= WORK TO BE COMPLETED =
Scan the records below and copy every line that contains the string "screenshot".

= RECORDS FOR PROCESSING =
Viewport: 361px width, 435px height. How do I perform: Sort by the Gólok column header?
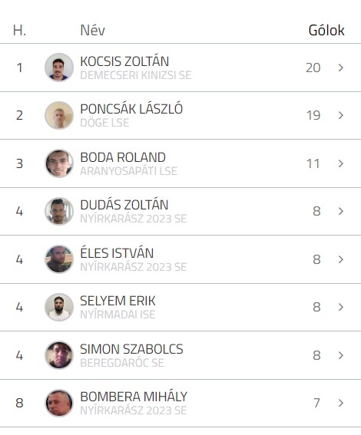pyautogui.click(x=326, y=30)
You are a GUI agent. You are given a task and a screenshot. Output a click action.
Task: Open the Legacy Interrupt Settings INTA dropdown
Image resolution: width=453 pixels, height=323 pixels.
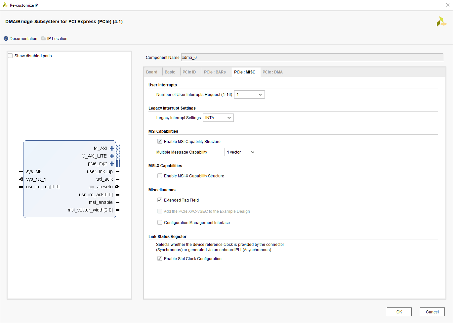[x=218, y=118]
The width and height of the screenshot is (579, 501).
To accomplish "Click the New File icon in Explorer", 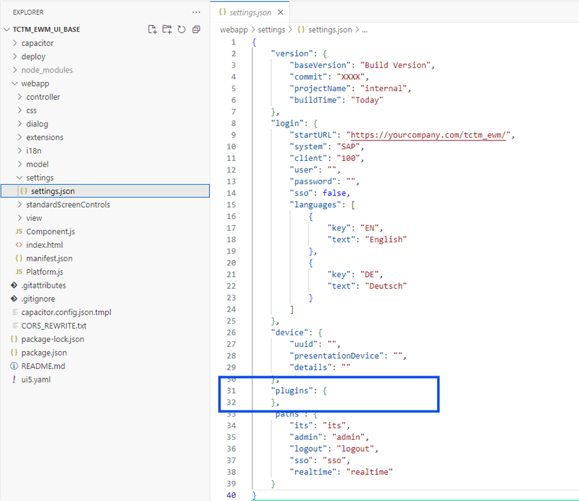I will [152, 30].
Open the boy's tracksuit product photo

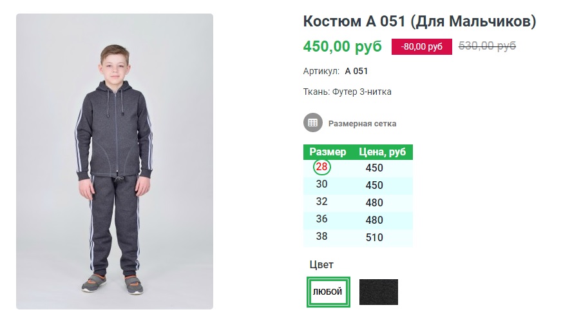tap(115, 161)
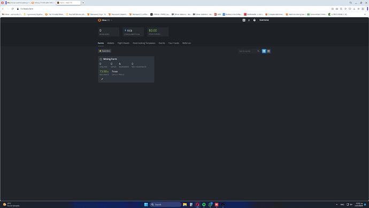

= EXERCISE RESULT =
You are a GUI agent. You are given a task and a screenshot. Output a click action.
The width and height of the screenshot is (579, 501).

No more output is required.